LONDON/CHICAGO (Reuters) - Procter & Gamble’s $4.2 billion deal for Merck’s vitamin and supplements business is the latest example of a major consumer company stocking up on health-related products.
The U.S.-based maker of Tide detergent and Gillette razors announced the deal on Thursday, giving it brands such as Seven Seas vitamins and expanding its portfolio of healthcare products.
Just last month, cleaning product maker Clorox Co agreed to buy multivitamin company Nutranext for $700 million. And in December, Nestle SA paid $2 billion for vitamin maker Atrium Innovations.
The moves show how global consumer goods companies are looking to new, interesting areas to offset flagging growth in their core businesses.
The vitamins and supplements sector is attractive due to the emergence of new brands marketing themselves digitally and selling directly online to young consumers, said investment banker William Hood of William Hood & Co.
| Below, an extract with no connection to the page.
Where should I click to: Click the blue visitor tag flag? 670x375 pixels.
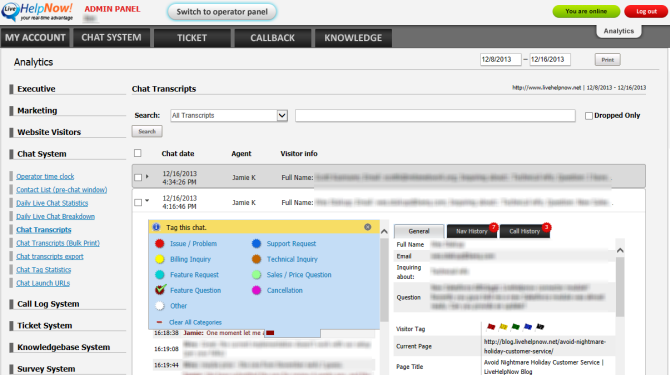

“It’s what the millennials are buying and how they’re buying it,” Hood said. “Large companies are realizing they need to figure it out.”
A spokeswoman for P&G declined to comment on the company’s strategy to expand its vitamins, minerals and supplements business. P&G already owns consumer health brands including Vick’s, Metamucil and Pepto-Bismol.
Globally, the vitamin and supplements category has grown between 5 and 7 percent annually for the past five years, according to Euromonitor.
The category is very fragmented, with market leader Amway Corp having only 3.6 percent share, Euromonitor data showed. That implies a consolidator could easily boost margins by building scale.